Prix Sakharov : quel intérêt si nous ne soutenons pas les anciens lauréats?

Publié le par Marie-Christine Vergiat

Le 21 octobre, le jour même de l'attribution du prix Sakharov, nous avons abordé le cas d'Oleg Orlov, ancien lauréat du prix Sakharov dans le cadre des urgences humanitaires.

Je voudrais profiter de cette intervention pour nous interroger collectivement sur ce à quoi sert le prix Sakharov. Je voudrais tout d'abord remercier mes collègues et notamment Heidi Hautala d'avoir répondu à ma demande concernant la situation de Mr Oleg Orlov. En Effet, Mr Orlov est l'un des trois responsables de l'association Memorial à qui nous avons décerné le prix Sakharov l'année dernière.

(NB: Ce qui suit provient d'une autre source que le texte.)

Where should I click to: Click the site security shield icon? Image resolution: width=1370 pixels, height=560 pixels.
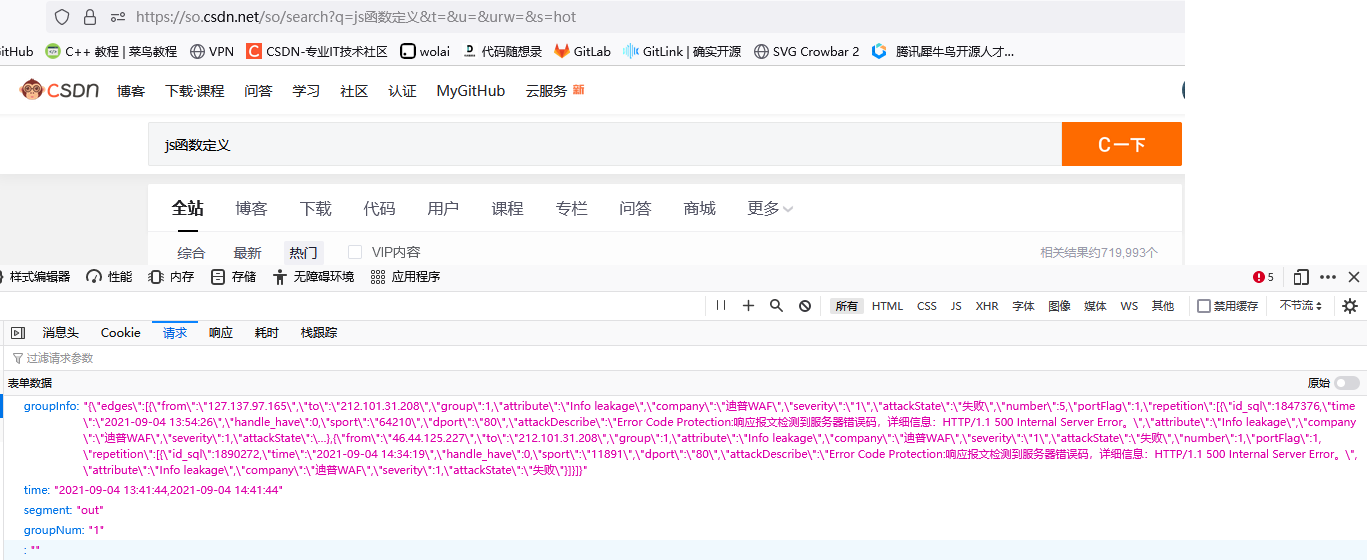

 En remettant ce prix nous avons récompensé l'engagement de ceux qui osent encore dénoncer la situation en Tchétchénie. C'était un symbole, c'était quelques mois après l'assassinat de Mme Natalia Esteminova, que Mr Orlov avait violemment dénoncé.
 Nous savions que le Président tchéchéne, poursuivait de sa haine Mr Orlov et qu'il avait porté plainte contre lui. En janvier 2010, Mr Orlov et Memorial ont été condamnés et nous n'avons rien dit. Et le 6 juillet dernier Mr Orlov a été de nouveau inculpé et il encourt aujourd'hui 3 ans de prison. Quand nous décernons le prix Sakharov, nous cherchons à valoriser le combat d'hommes et de femmes qui luttent pour la démocratie et les droits de l'Homme et en leur attribuant ce prix, nous les plaçons sous notre protection. Or qu'avons nous fait pour Mr Orlov et pour tous ceux qui défendent  les droits de l'Homme en Russie et en Tchétchénie.
 Comment avons-nous fait évoluer le dialogue de l'UE pour que les droits de l'Homme soient enfin respectés dans le Caucase du Nord.
Pouvons-nous tolérer sans rien dire plus d'un an après le meurtre de Mme Estemirova qu'aucune poursuite judiciaire n'est été engagée?
Pouvons-nous tolérer que les défenseurs des droits de l'Homme soient enlevés, molestés, disparaissent, sans aucune réaction judiciaire?
J'ai un peu envie de dire, à quoi servons-nous? Si plénière après plénière nous dénonçons un certain nombre de violations des droits de l'Homme sans que cela empêche la Commission de poursuivre ses dialogues dits "constructifs", et nous dise que les choses progressent mais pas sur les terrains des droits de l'Homme et de la justice.
Quand cesserons-nous de renoncer à ces valeurs que l'on dit fondamentales au profit des intérêts économiques et politiques de certains Etats membres.
Peut-être serions-nous plus crédibles si nos séances n'étaient pas renvoyées à cette fin de session devant un parterre de députés convaincus mais dont le nombre est quand même réduit au minimum?